[Tasks for this exercise]
(a) Using the article on geodesy and map projections, answer each question on its own line:
(i) Along which line of longitude was the arc of the meridian to be measured?
(ii) Who was the Survey's second director?
(iii) What is the main cause of the Earth's imperfect shape?
(b) Decide whether each statement agrees with the article on geodesy and map projections. Answer yes or no, and quote the words that decide it.
(i) The Survey's primary objective was to make a map of India.
(ii) The ellipsoid George Everest obtained is still in use in South Asia.
(iii) A geoid accounts for local variations in the Earth's shape.
(c) From the article on geodesy and map projections, reproduce everything from "The Survey’s primary" down to "in the middle.", word for word.

[Document section]
Glaciers of the Everest region. NASA Earth Observatory image by Robert Simmon, using data from ASTER.

A Gentle Introduction to GDAL, Part 3: Geodesy & Local Map Projections

(If you’re new to GDAL, you might want to start with Part 1, which covers installation, gdalinfo, &gdal_translate, or Part 2 Map projections & gdalwarp.)

In the spring of 1802, the British East India Company embarked on a detailed, 5-year-long survey of the Indian Subcontinent. The plan was to measure the arc of the meridian (length along a line of longitude—in this case 78˚ east) from Cape Comorin (the southern tip of India) to the Himalaya.

45 years and 3 directors later the Great Trigonometric Survey (as the endeavor became known) reached the glacier-capped mountains. About a decade after that, in 1956, Andrew Scott Waugh declared Peak XV (known by locals as Chomolungma and the rest of the world as Mount Everest) the world’s highest. And in 1870 the first Index Chart to the Great Trigonometrical Survey of India was published.

1882 edition of the Index Chart to the Great Trigonometrical Survey of India, printed in 1885. Map courtesy Mountains of Central Asia Digital Dataset.

The Survey’s primary objective wasn’t to measure the altitude of the world’s highest peaks (although they more-or-less succeeded at that) or make a map of India (ditto)—but to measure the size and shape of the Earth itself. It turns out that not only is the Earth not flat, but it’s not exactly round, either. It’s what’s technically (and charmingly) known as an oblate spheroida ball with a bulge in the middle.

A map of the triangulations used to determine the height of Mount Everest and other Himalayan peaks. From “On Mounts Everest and Deodanga, Proceedings of the Royal Geographical Society of London, Vol. 2, №2 (1857–1858), pp. 102–115”.

By taking precise measurements along one very long north-south line, and comparing that length to equally precise east-west measurements, it’s possible to determine the shape of that squashed ball, a mathematical surface called a reference ellipsoid. And, in fact, the ellipsoid obtained by the Survey’s second director—George Everest—remains in use in South Asia and is even incorporated in a handful of EPSG codes.

The main cause of the imperfect shape of the Earth is simply rotation—it stretches a bit along the equator. This asymmetry is handled perfectly well by an ellipsoid—but there are also local variations, caused by differences in density and thickness of the Earth’s crust, and the water and ice piled on top of it. These variations change the overall shape of the Earth’s gravity field. A geoid accounts for these local variations in shape. (The geoid is sometimes described as mean sea level, but there are subtle differences which I don’t quite understand.) The gravitational discrepancies are generally quite subtle, but still large enough to measurably deflect a weight hung on the end of a string. This is why the Great Trigonometric Survey took so many decades—to be useful, the measurements needed to be incredibly precise.

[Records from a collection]
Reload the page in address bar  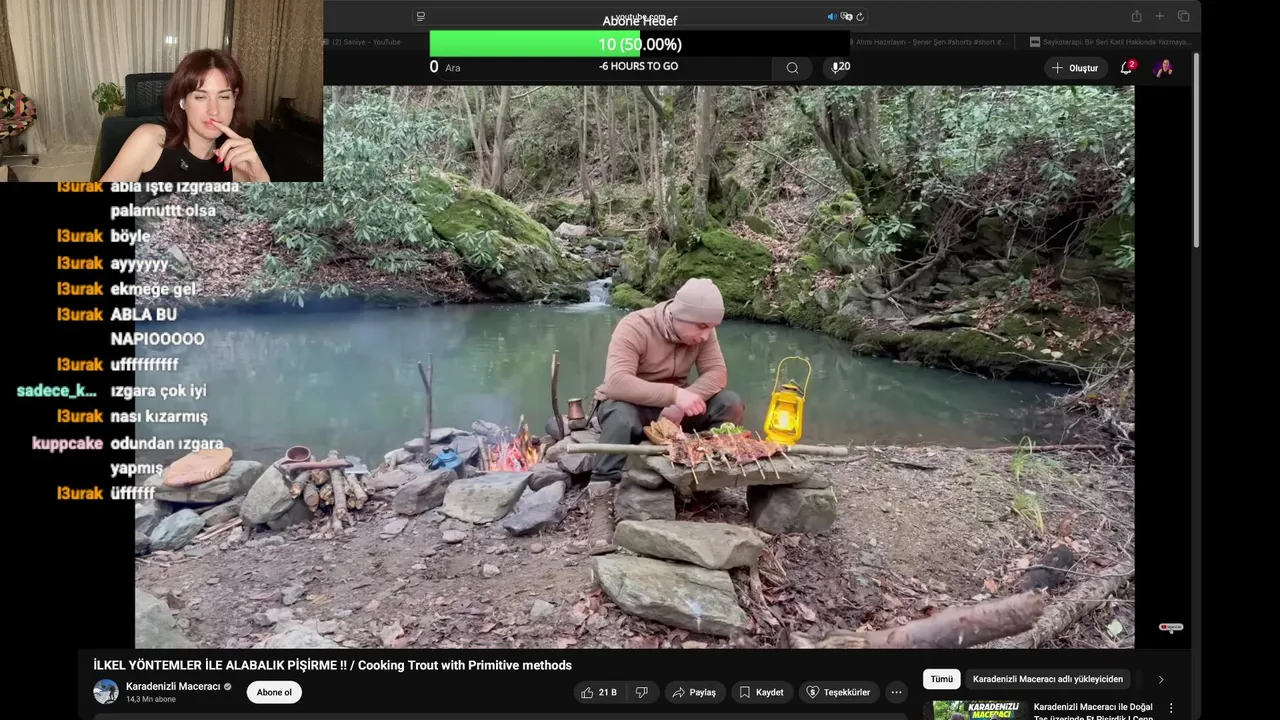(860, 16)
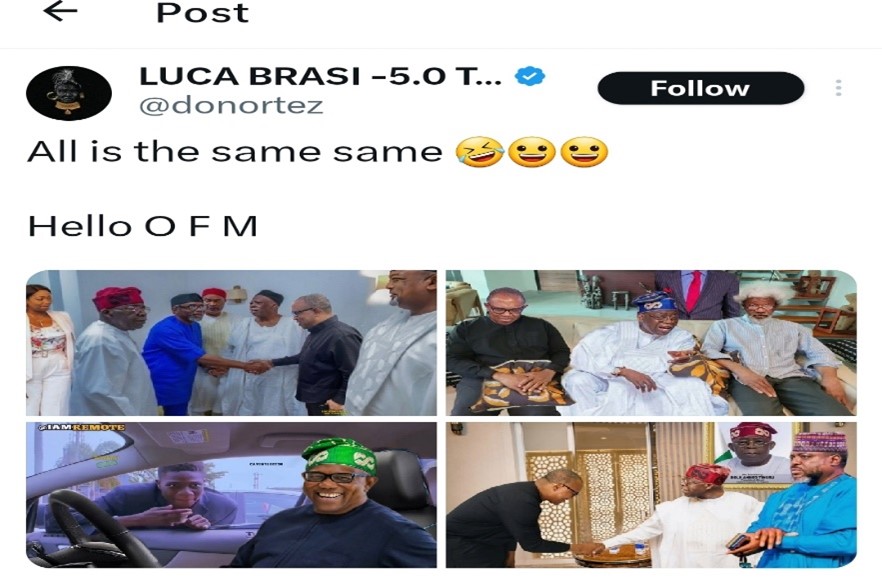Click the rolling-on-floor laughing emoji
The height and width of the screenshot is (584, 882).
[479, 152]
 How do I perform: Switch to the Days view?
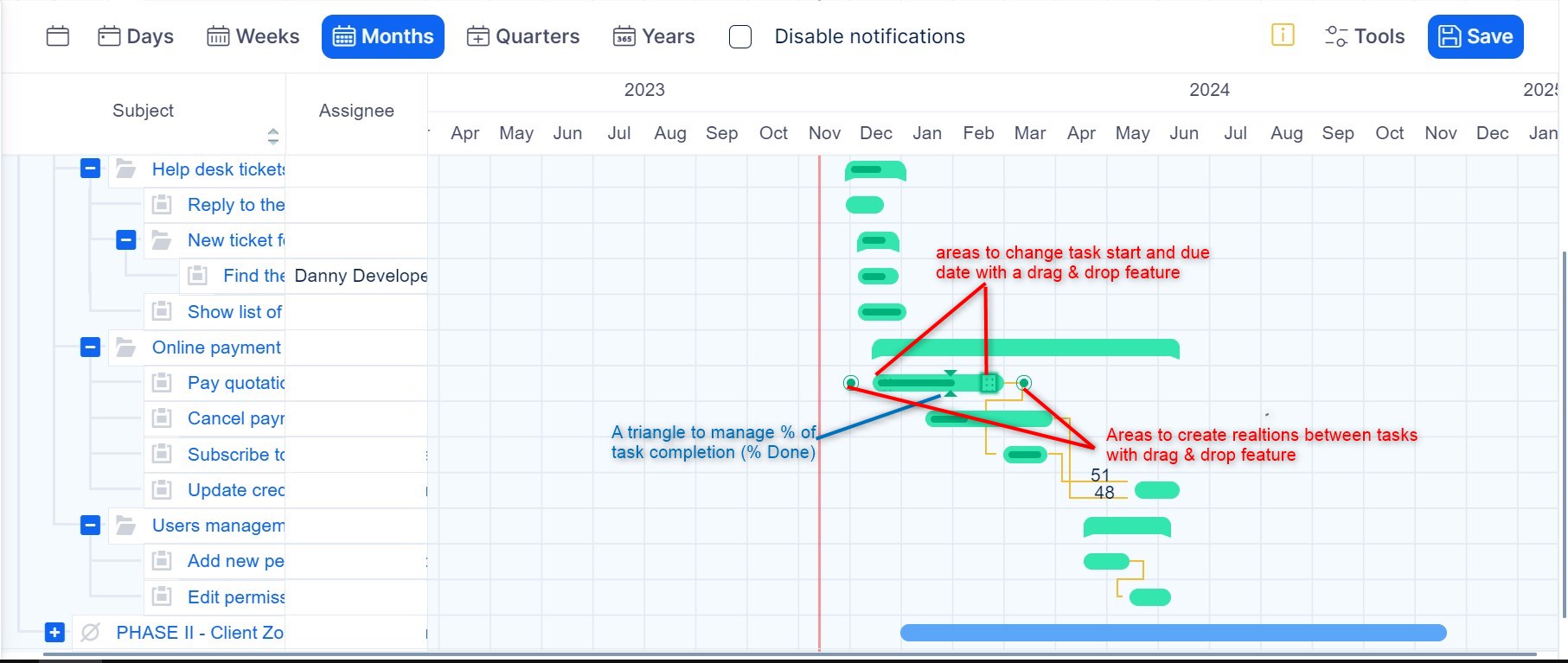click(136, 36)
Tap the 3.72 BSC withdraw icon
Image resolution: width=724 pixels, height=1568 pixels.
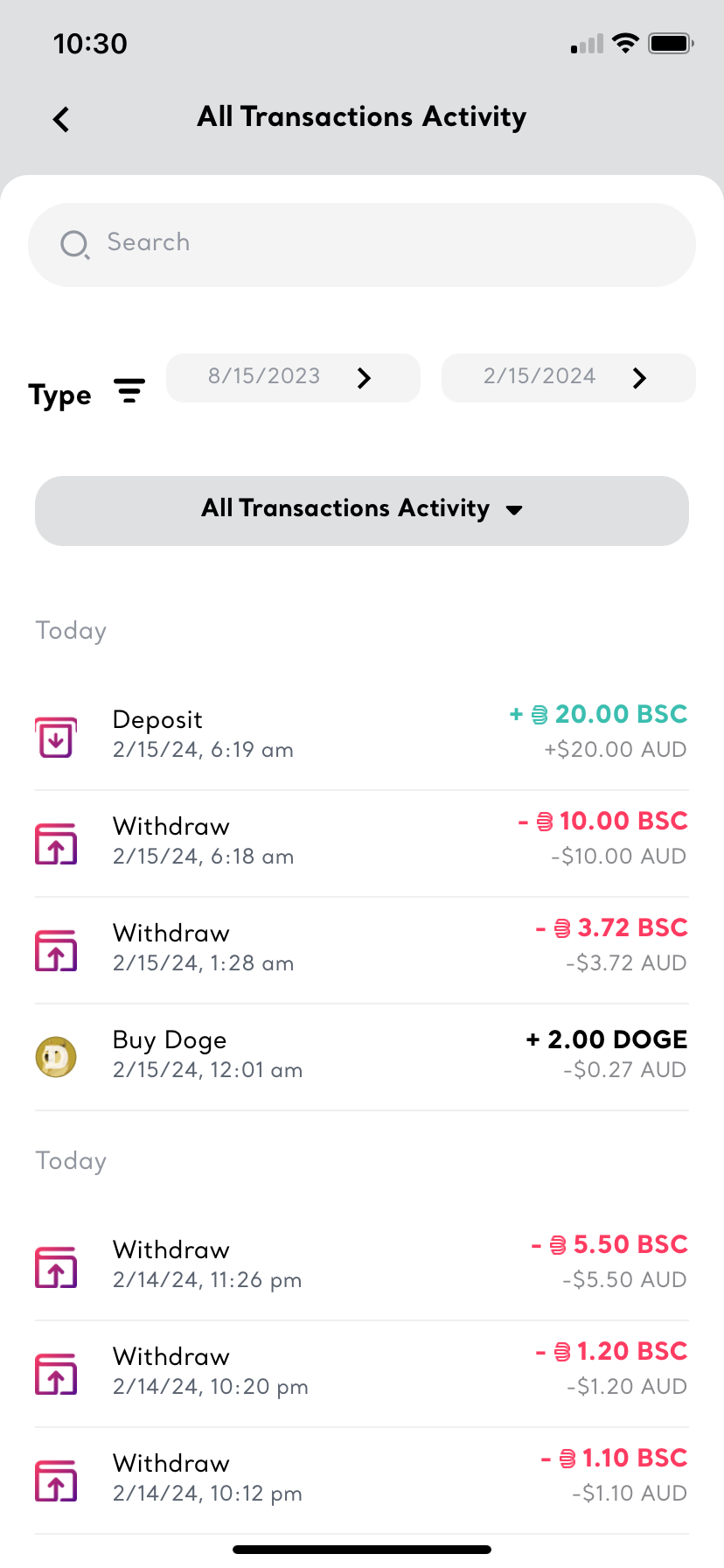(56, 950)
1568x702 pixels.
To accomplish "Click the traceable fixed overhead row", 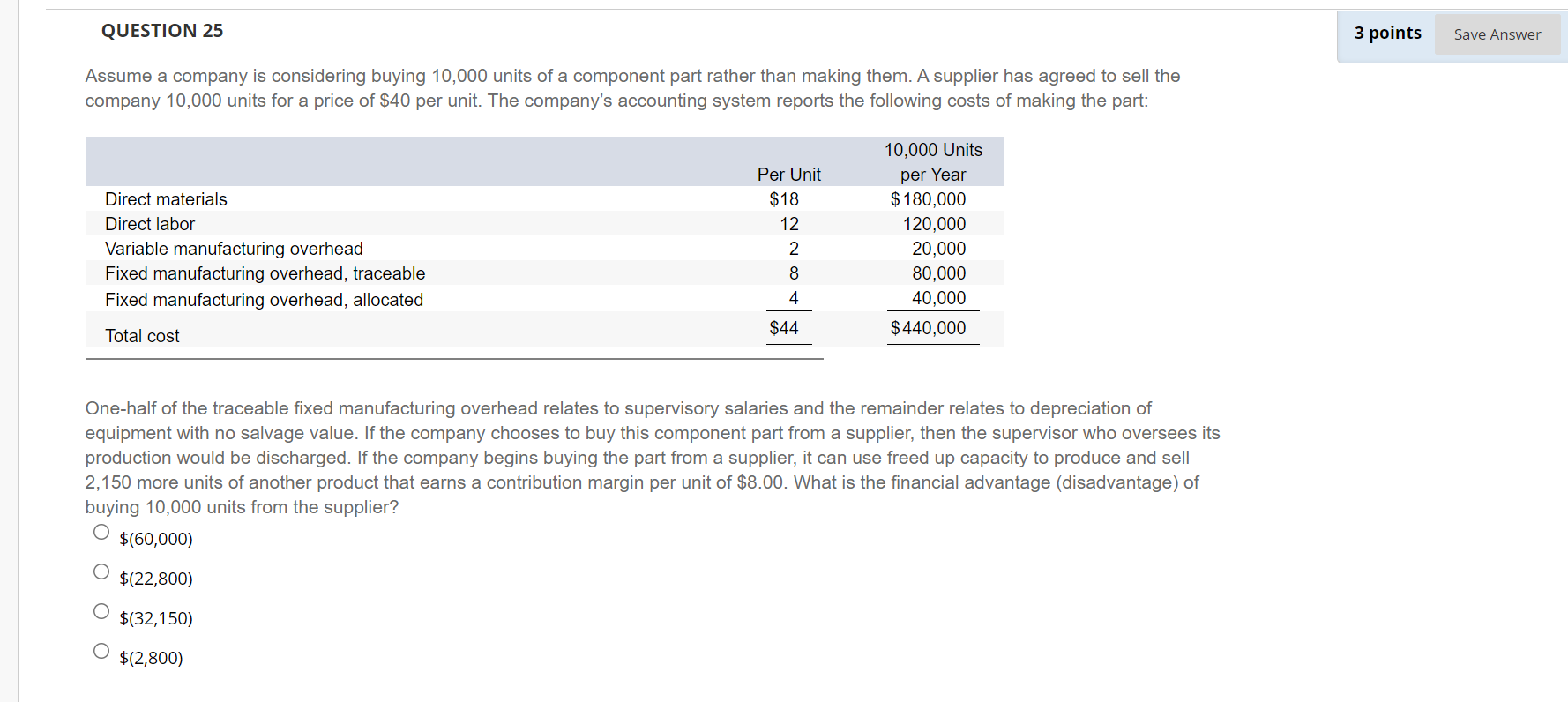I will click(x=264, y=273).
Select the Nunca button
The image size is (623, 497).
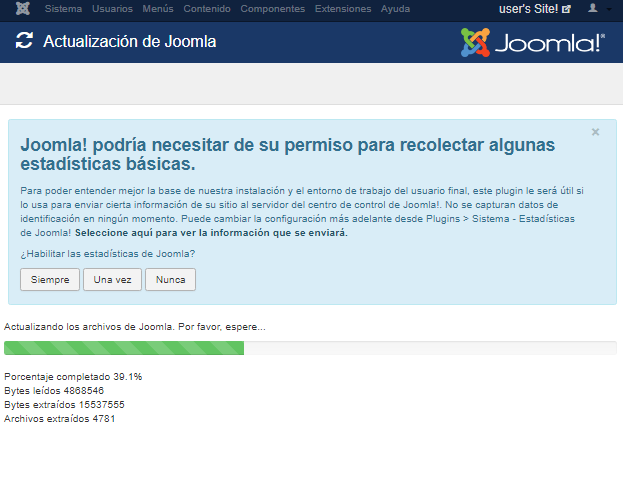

[Problem solutions]
(a)
(i) 78˚ east
(ii) George Everest
(iii) Rotation

(b)
(i) No: "The Survey’s primary objective wasn’t to measure the altitude of the world’s highest peaks (although they more-or-less succeeded at that) or make a map of India (ditto)—but to measure the size and shape of the Earth itself."
(ii) Yes: "the ellipsoid obtained by the Survey’s second director—George Everest—remains in use in South Asia"
(iii) Yes: "A geoid accounts for these local variations in shape."

(c)
The Survey’s primary objective wasn’t to measure the altitude of the world’s highest peaks (although they more-or-less succeeded at that) or make a map of India (ditto)—but to measure the size and shape of the Earth itself. It turns out that not only is the Earth not flat, but it’s not exactly round, either. It’s what’s technically (and charmingly) known as an oblate spheroida ball with a bulge in the middle.